→ ASSIGNMENT: Quote the lines below exactly, from the one that holds "Viewport: 319px width, 690px" through the final line of the records, and only those.

# # # #

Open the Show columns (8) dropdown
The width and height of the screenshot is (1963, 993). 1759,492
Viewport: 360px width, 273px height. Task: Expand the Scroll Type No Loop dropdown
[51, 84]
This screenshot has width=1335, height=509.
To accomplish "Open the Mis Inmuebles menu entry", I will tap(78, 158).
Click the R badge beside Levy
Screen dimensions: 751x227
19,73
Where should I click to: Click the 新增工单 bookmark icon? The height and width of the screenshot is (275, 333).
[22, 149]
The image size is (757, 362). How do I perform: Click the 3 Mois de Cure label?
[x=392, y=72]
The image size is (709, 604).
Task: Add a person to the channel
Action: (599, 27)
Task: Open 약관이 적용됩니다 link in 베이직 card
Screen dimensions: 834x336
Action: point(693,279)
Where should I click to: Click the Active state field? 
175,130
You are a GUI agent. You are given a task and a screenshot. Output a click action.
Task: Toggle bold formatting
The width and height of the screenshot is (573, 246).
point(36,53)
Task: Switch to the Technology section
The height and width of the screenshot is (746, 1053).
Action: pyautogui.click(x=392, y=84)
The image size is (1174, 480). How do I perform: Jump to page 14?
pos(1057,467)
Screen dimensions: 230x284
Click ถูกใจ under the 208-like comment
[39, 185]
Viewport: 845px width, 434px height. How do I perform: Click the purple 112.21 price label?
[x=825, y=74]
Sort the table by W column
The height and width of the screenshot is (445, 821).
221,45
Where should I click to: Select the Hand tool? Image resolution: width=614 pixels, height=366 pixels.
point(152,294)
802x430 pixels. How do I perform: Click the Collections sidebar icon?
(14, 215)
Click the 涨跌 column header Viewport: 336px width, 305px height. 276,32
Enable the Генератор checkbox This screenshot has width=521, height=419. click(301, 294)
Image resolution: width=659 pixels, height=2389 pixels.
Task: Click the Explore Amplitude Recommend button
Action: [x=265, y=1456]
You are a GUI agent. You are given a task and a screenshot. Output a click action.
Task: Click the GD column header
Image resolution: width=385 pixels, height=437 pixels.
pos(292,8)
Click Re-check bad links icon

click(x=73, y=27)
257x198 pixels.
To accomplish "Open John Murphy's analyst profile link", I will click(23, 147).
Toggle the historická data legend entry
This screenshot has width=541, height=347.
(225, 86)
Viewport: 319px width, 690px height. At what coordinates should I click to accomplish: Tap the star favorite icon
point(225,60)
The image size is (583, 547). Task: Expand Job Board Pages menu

# # # #

→ RESULT OF THE TASK:
Viewport: 319px width, 690px height. At what coordinates should I click to accomplish: Tap the star favorite icon
point(225,60)
The image size is (583, 547). Task: Expand Job Board Pages menu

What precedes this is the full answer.